成效:截至目前我局共检查定点医药机构197家,处理30家次,处理参保人2人,共追回违规医保基金90.25万元,收取违约金90.69万元。移送司法机关案件2起,
二、强化相关部门联合监管。
(一)加强案件移送。对涉及相关部门职责权限的违法违规案件线索,及时移送相关部门查处,或者商请联合查处。对查实的违法违规线索,及时移交相关部门,综合运用司法、行政等手段,严肃查处欺诈骗保的单位和个人,提升惩处震慑力。2022年上半年,我局查处2起参保人欺诈骗保案件,追回违规医保基金3.95万元,并将相关当事人移交司法机关处理。
(二)探索实行医保信用监管。依托全国信用信息共享平台、“互联网+监管”平台等信用平台曝光信用信息。
三、强化社会力量协同监管
(一)落实完善举报奖励制度。实行举报查实必奖,及时足额兑现奖励资金,促进群众和社会各方积极参与监督,鼓励社会公众争当医保基金安全的“吹哨人”。进一步拓宽、畅通电话、网络、来信来访等投诉举报渠道,规范受理、检查、处理、反馈等工作流程和机制,加强隐私保护,切实保障举报人信息安全。
(二)聘请社会监督员监督。聘请了12名人大代表、政协委员、新闻媒体工作者和群众代表担任的社会监督员,对定点医药机构、经办机构、参保人员等的医保基金使用行为进行广泛深入监督。

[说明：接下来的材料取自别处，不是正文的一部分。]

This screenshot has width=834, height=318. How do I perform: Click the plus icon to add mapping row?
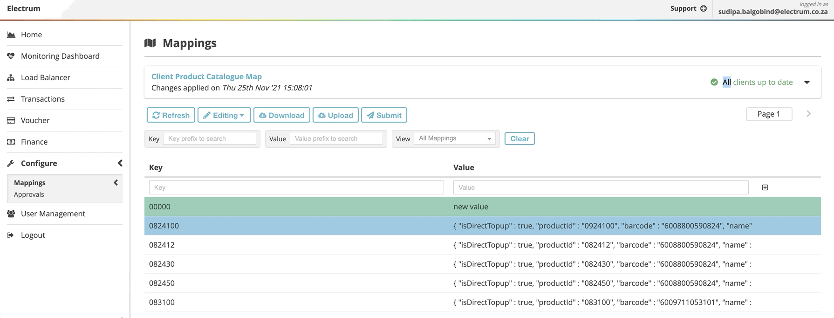click(765, 187)
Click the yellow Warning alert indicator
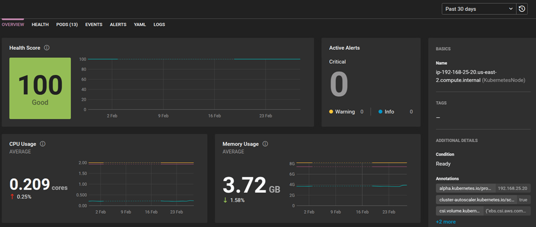This screenshot has width=536, height=227. 331,112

(三)定期曝光典型案例。严格按照《国家医保局关于建立基金监管重大案情曝光台的通知》要求,通过网站、新闻发布会、微信公众号、广播电视台、报纸等新闻媒体或公共平台,依法依规及时曝光欺诈骗保典型案件,切实增强震慑效应,正确引导社会舆论。今年以来,通过微信公众号和市局官方网站曝光欺诈骗保典型案例2起。
四、强化医药机构自主监管机制。
(一)推动医药机构加强自我管理。严格执行国家医保局《医疗机构医疗保障定点管理暂行办法》《零售药店医疗保障定点管理暂行办法》,推动定点医药机构建立健全医保管理、财务、价格、统计、医疗质量安全等内控制度,规范设置内部医保管理部门,引导医疗机构加大医保基金使用情况在各类绩效考核中的权重,主动规范医保基金使用行为。
(二)推进医药卫生、医保行业自律。鼓励并促进公立医疗机构、社会办医疗机构、零售药店、医师、医保等行业协会制定自律公约,促进行业自我规范和自我约束,提升行业诚信水平。

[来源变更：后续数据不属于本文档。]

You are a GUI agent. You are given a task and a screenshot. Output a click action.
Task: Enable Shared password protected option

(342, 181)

我局在落实医疗保障基金使用监管长效机制方面取得了一些成就,获得了宝贵的经验,这为我们下一步开展工作奠定了良好的基础,同时还存在部门间协作不顺畅、沟通机制不健全、第三方力量使用不充分、智能化监管有欠缺等问题,下一步,我局将按照《意见》要求,持续做好贯彻落实,充分调动工作积极性,积极创新工作方式方法,持续强化监督检查力度,坚决管好人民群众的 “看病钱”、“救命钱”。